Region 4: The Great Plains
The Great Plains region contains extensive oil and gas resources, specifically from the Hugoton-Panoma gas fields across the northern end of the region and the Permian Basin in Texas. Wind energy is also a major component of power generation in the Great Plains, and some of the largest wind farms in the world are located here.
Oil and Gas
At its southern end in Texas, the Great Plains region contains the Permian Basin, which extends beneath an area approximately 400 kilometers (250 miles) wide and 480 kilometers (300 miles) long (see Figure 7.5). During the Permian, western Texas was covered by an inland sea that featured an ecologically diverse reef system of sponges, algae, bryozoans, and brachiopods. The basin’s reservoir rocks are formed from an extensive, porous framework of preserved limestone and dolostone reefs, formed in a shallow marine setting when the basin was isolated from the accumulation of weathered sediments. Organic-rich shales laid down below, around, and within these reef complexes are the source rocks for the petroleum in the basin. Reservoirs in the Permian Basin have been tapped for oil since the early 20th century (Figure 7.17). Conventional drilling in the Permian Basin had been declining for several decades before hydraulic fracturing was introduced in the late 2000s, restoring the Permian Basin as one of the top US oil producing basins.
Figure 7.17: An oil pumpjack near Electra, Texas. Pumpjacks are part of piston pumps used to lift liquid out of oil wells lacking enough internal pressure to push oil to the surface unaided.
See Chapter 5: Mineral Resources to learn more about the extraction of helium.

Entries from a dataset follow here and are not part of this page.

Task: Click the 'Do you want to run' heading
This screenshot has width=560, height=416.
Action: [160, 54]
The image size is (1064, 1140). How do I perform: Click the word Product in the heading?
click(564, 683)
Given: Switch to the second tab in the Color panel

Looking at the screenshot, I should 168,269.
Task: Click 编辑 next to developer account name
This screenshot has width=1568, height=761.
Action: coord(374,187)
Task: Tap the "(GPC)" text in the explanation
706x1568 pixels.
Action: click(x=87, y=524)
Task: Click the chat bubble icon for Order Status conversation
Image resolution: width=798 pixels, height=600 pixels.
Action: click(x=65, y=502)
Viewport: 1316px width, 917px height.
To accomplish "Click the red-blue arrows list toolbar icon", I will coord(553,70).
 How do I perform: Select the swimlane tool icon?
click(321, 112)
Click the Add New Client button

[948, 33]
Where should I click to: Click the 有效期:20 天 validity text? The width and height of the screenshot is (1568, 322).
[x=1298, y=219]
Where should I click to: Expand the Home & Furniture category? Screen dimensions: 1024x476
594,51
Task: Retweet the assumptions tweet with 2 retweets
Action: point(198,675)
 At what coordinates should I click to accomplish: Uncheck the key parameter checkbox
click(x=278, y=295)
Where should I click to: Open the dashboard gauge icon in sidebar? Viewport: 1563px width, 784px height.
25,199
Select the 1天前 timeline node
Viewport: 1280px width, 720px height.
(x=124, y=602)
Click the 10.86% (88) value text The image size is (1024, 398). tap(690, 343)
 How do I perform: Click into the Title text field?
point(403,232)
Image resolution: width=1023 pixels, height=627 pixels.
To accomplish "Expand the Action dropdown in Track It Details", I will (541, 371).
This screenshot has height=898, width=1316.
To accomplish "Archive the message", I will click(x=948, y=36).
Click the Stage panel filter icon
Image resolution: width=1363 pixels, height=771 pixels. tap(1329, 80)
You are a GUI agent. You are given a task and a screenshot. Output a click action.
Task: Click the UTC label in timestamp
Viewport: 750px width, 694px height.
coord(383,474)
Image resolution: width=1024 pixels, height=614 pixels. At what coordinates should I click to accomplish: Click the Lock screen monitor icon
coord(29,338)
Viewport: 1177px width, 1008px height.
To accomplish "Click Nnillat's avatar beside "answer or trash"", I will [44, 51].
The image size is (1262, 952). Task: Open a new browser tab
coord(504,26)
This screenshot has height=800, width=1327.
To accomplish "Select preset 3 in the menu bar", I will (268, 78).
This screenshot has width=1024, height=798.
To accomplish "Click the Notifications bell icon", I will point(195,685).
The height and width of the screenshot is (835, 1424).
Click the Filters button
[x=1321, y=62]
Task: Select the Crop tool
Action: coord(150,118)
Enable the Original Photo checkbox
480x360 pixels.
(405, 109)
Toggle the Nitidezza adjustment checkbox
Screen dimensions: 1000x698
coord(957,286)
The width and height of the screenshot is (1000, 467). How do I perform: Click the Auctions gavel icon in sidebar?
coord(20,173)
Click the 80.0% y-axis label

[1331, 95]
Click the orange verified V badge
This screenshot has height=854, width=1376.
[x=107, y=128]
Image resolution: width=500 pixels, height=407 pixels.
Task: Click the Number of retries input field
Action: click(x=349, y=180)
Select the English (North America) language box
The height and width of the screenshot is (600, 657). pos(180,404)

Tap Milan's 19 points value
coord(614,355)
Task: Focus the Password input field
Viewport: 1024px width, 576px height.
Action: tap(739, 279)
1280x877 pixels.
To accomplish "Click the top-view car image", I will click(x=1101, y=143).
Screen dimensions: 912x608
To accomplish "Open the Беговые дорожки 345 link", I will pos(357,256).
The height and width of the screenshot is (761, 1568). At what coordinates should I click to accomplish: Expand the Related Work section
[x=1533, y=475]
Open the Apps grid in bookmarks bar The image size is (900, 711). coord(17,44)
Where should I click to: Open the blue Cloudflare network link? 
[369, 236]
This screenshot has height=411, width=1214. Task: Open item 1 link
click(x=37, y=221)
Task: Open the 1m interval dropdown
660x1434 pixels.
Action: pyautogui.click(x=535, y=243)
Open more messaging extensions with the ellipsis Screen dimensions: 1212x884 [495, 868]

The Hugoton-Panoma gas field, with reservoir rocks including Pennsylvanian and Permian sandstone, limestone, and dolomite, covers 22,000 square kilometers (8500 square miles) across southwestern Kansas, the panhandle of Oklahoma, and northwest Texas (Figure 7.18). Discovered in 1918, it is an extensive natural gas field from which fuel was extracted in large quantities through conventional drilling from the 1930s onward. It was one of the most productive gas fields in the world at its peak in the 1960s and 1970s, producing 19.4 million cubic meters (684.9 million cubic feet) of gas in 1968. The total amount of gas produced is estimated to be 693.8 million cubic meters (24.5 trillion cubic feet) with reserves estimated at 792.9 million cubic meters (28 trillion cubic feet). Unconventional drilling in shale gas units, however, has overtaken the prominence of the Hugoton field. By 2011, production had dropped to 3.7 million cubic meters (129.4 million cubic feet). Hugoton also happens to have long been one of the world’s primary sources of helium, which has recently become the primary drilling target there.
Wind Farms
In Texas, oil and gas may be king, but in the low, flat land of the Great Plains, wind energy is fast becoming a major component of energy production. The South Central currently has the highest wind energy capacity in the US, primarily due to wind farms in western and central Texas (but also in parts of the panhandle of Oklahoma, and southwest Kansas). There are more than 50 major wind energy power plants in this area, with proposals for even more plants to come online. The area’s largest wind farms, some among the world’s largest, are located just south of where the Great Plains region borders the Central Lowland (e.g., in the counties of Nolan, Tyler, Sterling, and Coke) (Figures 7.19 and 7.20). In these areas, wind speed is relatively high and the population is relatively sparse, making broad-scale wind farms more practical than in some other parts of the country. Because of challenges in transmitting large amounts of electrical energy, however, most of this energy is used locally.